== Segment start ==

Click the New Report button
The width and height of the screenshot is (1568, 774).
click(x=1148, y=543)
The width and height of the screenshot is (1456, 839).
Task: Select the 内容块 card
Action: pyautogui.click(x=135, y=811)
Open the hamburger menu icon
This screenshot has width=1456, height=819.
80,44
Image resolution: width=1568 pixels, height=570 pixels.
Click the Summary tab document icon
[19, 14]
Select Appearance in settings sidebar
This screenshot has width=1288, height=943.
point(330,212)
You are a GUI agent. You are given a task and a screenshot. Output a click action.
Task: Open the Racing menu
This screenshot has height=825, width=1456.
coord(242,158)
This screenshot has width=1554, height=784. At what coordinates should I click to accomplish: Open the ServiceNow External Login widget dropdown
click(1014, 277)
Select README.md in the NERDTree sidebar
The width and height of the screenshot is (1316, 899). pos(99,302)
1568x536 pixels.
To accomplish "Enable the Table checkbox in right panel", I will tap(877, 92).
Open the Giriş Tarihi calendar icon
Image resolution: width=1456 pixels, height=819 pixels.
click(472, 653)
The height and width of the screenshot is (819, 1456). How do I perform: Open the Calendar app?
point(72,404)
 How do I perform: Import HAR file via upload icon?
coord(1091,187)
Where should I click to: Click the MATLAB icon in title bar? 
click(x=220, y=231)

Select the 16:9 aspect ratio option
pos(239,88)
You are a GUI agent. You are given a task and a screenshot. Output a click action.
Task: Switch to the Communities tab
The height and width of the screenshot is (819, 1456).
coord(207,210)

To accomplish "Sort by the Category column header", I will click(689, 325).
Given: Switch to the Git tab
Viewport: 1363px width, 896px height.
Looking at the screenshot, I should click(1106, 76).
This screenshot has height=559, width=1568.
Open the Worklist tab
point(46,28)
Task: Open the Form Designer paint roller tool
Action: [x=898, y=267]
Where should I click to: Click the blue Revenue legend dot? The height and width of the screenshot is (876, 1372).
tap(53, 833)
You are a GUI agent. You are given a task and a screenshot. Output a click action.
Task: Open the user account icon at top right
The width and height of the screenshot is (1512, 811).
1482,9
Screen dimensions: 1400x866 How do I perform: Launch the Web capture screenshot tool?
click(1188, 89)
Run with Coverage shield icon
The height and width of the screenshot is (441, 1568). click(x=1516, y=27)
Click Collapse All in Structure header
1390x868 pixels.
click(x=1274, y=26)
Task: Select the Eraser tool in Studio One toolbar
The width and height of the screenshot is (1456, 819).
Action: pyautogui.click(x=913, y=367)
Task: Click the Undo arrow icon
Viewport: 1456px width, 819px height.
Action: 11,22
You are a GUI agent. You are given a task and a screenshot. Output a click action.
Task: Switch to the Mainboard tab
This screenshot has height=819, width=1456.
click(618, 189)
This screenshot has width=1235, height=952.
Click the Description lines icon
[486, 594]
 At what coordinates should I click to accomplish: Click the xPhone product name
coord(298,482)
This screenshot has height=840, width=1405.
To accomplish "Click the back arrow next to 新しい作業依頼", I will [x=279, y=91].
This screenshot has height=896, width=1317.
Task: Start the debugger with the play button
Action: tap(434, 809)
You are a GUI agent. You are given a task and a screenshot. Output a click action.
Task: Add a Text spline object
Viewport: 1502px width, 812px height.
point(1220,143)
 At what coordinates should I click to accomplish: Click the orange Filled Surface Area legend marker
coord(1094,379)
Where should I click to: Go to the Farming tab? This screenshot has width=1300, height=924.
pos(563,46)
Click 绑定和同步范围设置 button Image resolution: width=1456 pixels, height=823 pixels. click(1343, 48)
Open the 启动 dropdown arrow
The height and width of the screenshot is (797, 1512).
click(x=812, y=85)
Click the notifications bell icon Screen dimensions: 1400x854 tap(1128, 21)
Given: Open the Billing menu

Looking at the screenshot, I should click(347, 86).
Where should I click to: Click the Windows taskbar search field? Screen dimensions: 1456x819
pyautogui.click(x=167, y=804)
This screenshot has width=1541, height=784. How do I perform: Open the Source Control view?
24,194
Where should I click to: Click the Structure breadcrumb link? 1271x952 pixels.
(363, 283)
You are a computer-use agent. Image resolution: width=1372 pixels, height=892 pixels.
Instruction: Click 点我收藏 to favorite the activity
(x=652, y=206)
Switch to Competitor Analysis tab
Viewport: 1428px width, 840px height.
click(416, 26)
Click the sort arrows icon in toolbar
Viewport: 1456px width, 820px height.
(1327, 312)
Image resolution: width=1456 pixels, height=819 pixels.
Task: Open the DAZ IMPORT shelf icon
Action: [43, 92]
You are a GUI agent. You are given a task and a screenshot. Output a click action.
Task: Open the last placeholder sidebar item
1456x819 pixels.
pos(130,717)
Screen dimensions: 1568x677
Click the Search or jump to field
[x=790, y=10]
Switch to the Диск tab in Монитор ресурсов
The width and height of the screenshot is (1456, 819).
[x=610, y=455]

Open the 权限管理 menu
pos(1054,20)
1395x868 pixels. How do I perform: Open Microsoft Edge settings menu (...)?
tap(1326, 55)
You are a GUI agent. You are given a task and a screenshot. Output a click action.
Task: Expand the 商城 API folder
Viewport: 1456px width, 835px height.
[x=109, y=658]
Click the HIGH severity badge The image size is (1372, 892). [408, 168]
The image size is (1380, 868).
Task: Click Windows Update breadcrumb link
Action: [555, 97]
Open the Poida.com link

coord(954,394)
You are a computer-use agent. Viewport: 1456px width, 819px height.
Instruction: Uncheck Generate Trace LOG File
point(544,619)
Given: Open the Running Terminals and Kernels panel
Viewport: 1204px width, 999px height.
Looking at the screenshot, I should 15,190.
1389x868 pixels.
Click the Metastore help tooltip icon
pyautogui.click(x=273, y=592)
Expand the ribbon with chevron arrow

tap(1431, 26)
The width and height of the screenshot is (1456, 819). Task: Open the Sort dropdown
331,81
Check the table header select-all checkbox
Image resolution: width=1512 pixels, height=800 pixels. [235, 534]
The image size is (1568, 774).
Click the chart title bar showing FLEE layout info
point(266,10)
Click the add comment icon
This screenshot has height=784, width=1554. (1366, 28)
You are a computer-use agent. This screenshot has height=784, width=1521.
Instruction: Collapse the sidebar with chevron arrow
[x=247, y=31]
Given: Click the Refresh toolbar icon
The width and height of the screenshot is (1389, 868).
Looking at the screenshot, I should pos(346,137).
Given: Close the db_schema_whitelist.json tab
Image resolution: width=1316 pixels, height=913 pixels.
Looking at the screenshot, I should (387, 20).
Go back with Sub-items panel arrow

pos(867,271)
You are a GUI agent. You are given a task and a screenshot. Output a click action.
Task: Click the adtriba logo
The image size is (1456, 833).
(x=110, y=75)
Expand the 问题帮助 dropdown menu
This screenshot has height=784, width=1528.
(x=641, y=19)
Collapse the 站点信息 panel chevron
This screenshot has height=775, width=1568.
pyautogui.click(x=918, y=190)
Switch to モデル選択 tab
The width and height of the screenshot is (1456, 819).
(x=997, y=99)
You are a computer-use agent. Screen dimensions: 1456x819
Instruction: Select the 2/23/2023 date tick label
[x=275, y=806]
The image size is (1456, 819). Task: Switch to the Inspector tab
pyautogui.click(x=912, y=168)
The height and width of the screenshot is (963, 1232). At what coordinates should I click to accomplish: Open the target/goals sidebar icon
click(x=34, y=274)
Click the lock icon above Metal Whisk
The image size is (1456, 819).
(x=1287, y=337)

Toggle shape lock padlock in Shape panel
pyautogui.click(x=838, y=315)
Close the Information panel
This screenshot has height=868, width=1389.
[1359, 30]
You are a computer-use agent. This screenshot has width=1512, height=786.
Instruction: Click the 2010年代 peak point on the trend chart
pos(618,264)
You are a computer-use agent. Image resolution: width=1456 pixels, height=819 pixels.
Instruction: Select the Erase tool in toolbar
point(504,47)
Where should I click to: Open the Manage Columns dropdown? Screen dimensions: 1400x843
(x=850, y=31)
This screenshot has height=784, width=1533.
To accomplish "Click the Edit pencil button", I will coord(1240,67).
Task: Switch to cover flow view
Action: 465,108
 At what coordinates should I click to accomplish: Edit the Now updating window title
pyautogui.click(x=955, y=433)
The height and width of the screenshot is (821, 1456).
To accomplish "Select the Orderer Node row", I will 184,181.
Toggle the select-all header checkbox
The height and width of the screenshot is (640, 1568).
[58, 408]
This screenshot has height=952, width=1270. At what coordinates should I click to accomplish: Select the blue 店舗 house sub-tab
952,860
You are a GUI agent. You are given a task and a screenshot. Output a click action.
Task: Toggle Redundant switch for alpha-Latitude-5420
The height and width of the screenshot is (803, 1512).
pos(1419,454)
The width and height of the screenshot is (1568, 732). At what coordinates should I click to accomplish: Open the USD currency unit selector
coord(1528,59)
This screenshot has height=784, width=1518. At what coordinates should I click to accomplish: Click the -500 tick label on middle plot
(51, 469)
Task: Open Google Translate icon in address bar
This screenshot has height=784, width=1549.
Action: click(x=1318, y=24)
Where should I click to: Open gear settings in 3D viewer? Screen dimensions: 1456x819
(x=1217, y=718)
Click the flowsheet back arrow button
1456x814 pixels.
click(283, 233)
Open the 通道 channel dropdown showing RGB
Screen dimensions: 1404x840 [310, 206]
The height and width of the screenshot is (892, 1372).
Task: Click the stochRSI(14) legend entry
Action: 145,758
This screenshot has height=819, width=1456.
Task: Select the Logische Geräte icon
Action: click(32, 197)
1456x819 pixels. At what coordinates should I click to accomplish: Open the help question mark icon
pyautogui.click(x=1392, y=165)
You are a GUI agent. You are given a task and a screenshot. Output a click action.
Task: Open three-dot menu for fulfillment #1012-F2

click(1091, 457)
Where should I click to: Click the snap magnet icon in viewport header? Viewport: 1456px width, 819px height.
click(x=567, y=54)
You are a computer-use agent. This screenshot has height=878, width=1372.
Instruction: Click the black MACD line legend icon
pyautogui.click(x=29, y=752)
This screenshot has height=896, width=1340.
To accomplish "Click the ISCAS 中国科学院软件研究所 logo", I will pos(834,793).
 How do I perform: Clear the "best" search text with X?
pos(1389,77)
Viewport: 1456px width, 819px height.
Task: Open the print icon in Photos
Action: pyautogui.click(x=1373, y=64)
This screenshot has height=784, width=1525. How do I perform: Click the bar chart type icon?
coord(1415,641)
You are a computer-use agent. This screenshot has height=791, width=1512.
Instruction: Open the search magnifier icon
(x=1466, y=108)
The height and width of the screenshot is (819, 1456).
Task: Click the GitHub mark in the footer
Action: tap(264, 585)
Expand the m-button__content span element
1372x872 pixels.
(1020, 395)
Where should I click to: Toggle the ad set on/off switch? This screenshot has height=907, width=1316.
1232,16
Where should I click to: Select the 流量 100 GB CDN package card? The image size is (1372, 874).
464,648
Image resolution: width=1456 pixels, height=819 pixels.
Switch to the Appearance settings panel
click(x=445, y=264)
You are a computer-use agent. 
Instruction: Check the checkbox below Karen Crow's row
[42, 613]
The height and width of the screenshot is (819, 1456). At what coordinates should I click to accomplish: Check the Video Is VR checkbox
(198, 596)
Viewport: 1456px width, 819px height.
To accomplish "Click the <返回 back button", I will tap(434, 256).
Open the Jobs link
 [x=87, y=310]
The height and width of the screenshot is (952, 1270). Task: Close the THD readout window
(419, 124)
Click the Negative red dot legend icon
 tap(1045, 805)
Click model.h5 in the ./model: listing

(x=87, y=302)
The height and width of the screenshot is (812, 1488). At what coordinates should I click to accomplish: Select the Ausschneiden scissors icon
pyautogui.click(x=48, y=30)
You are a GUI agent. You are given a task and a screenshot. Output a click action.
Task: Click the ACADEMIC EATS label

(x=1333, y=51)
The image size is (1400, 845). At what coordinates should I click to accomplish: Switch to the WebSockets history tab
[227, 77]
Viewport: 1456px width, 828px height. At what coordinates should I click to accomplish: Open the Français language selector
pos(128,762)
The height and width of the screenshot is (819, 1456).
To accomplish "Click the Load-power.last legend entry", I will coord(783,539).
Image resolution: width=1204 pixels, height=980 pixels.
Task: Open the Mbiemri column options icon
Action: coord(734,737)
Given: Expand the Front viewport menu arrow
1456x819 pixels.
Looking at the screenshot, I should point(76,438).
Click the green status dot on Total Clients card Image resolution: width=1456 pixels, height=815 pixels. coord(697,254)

== Segment end ==

## Assignment
In the material above, find the line containing "The height and width of the screenshot is (821, 1456)." and the line containing "has height=878, width=1372.", then write out exactly those two lines and every line between them, and nothing more.

## Solution to the exercise
The height and width of the screenshot is (821, 1456).
To accomplish "Select the Orderer Node row", I will 184,181.
Toggle the select-all header checkbox
The height and width of the screenshot is (640, 1568).
[58, 408]
This screenshot has height=952, width=1270. At what coordinates should I click to accomplish: Select the blue 店舗 house sub-tab
952,860
You are a GUI agent. You are given a task and a screenshot. Output a click action.
Task: Toggle Redundant switch for alpha-Latitude-5420
The height and width of the screenshot is (803, 1512).
pos(1419,454)
The width and height of the screenshot is (1568, 732). At what coordinates should I click to accomplish: Open the USD currency unit selector
coord(1528,59)
This screenshot has height=784, width=1518. At what coordinates should I click to accomplish: Click the -500 tick label on middle plot
(51, 469)
Task: Open Google Translate icon in address bar
This screenshot has height=784, width=1549.
Action: click(x=1318, y=24)
Where should I click to: Open gear settings in 3D viewer? Screen dimensions: 1456x819
(x=1217, y=718)
Click the flowsheet back arrow button
1456x814 pixels.
click(283, 233)
Open the 通道 channel dropdown showing RGB
Screen dimensions: 1404x840 [310, 206]
The height and width of the screenshot is (892, 1372).
Task: Click the stochRSI(14) legend entry
Action: 145,758
This screenshot has height=819, width=1456.
Task: Select the Logische Geräte icon
Action: click(32, 197)
1456x819 pixels. At what coordinates should I click to accomplish: Open the help question mark icon
pyautogui.click(x=1392, y=165)
You are a GUI agent. You are given a task and a screenshot. Output a click action.
Task: Open three-dot menu for fulfillment #1012-F2

click(1091, 457)
Where should I click to: Click the snap magnet icon in viewport header? Viewport: 1456px width, 819px height.
click(x=567, y=54)
You are a computer-use agent. This screenshot has height=878, width=1372.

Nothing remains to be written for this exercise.